⟨
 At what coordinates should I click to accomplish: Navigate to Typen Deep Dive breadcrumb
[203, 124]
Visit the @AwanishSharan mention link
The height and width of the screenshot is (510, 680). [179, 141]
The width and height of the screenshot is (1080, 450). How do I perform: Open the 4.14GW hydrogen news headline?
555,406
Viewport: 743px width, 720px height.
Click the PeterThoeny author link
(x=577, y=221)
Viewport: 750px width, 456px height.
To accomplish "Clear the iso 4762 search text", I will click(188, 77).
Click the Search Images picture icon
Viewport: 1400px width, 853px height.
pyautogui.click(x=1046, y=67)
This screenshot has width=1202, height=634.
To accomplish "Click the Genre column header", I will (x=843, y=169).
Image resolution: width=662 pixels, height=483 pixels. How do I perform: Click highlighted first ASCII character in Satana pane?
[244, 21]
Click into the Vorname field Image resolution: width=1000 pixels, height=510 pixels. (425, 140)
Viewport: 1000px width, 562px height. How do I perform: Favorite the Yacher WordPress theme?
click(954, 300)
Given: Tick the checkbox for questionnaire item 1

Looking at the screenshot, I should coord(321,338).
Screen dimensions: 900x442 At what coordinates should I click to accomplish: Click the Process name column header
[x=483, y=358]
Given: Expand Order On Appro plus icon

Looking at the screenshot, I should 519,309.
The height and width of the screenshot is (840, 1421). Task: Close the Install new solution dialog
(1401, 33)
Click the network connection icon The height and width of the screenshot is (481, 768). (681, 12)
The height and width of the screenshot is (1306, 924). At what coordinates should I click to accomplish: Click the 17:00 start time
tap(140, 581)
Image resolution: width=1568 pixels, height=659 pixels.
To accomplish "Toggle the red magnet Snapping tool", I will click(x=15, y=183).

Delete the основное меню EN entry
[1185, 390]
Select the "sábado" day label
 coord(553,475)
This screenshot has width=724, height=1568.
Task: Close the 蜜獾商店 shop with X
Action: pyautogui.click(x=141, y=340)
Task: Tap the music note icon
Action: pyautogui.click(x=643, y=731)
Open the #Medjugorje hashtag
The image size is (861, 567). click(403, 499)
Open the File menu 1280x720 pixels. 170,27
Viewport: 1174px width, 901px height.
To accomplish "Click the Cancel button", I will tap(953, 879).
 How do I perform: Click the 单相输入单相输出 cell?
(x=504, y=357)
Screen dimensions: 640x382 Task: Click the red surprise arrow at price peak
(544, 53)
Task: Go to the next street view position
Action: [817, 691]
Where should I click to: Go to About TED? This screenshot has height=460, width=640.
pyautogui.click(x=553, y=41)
⟩
Without omitting anything, output the data verbatim.

 At what coordinates should I click to accomplish: Navigate to Typen Deep Dive breadcrumb
[203, 124]
Visit the @AwanishSharan mention link
The height and width of the screenshot is (510, 680). [179, 141]
The width and height of the screenshot is (1080, 450). How do I perform: Open the 4.14GW hydrogen news headline?
555,406
Viewport: 743px width, 720px height.
Click the PeterThoeny author link
(x=577, y=221)
Viewport: 750px width, 456px height.
To accomplish "Clear the iso 4762 search text", I will click(188, 77).
Click the Search Images picture icon
Viewport: 1400px width, 853px height.
pyautogui.click(x=1046, y=67)
This screenshot has width=1202, height=634.
To accomplish "Click the Genre column header", I will (x=843, y=169).
Image resolution: width=662 pixels, height=483 pixels. How do I perform: Click highlighted first ASCII character in Satana pane?
[244, 21]
Click into the Vorname field Image resolution: width=1000 pixels, height=510 pixels. (425, 140)
Viewport: 1000px width, 562px height. How do I perform: Favorite the Yacher WordPress theme?
click(954, 300)
Given: Tick the checkbox for questionnaire item 1

Looking at the screenshot, I should coord(321,338).
Screen dimensions: 900x442 At what coordinates should I click to accomplish: Click the Process name column header
[x=483, y=358]
Given: Expand Order On Appro plus icon

Looking at the screenshot, I should 519,309.
The height and width of the screenshot is (840, 1421). Task: Close the Install new solution dialog
(1401, 33)
Click the network connection icon The height and width of the screenshot is (481, 768). (681, 12)
The height and width of the screenshot is (1306, 924). At what coordinates should I click to accomplish: Click the 17:00 start time
tap(140, 581)
Image resolution: width=1568 pixels, height=659 pixels.
To accomplish "Toggle the red magnet Snapping tool", I will click(x=15, y=183).

Delete the основное меню EN entry
[1185, 390]
Select the "sábado" day label
 coord(553,475)
This screenshot has width=724, height=1568.
Task: Close the 蜜獾商店 shop with X
Action: pyautogui.click(x=141, y=340)
Task: Tap the music note icon
Action: pyautogui.click(x=643, y=731)
Open the #Medjugorje hashtag
The image size is (861, 567). click(403, 499)
Open the File menu 1280x720 pixels. 170,27
Viewport: 1174px width, 901px height.
To accomplish "Click the Cancel button", I will tap(953, 879).
 How do I perform: Click the 单相输入单相输出 cell?
(x=504, y=357)
Screen dimensions: 640x382 Task: Click the red surprise arrow at price peak
(544, 53)
Task: Go to the next street view position
Action: [817, 691]
Where should I click to: Go to About TED? This screenshot has height=460, width=640.
pyautogui.click(x=553, y=41)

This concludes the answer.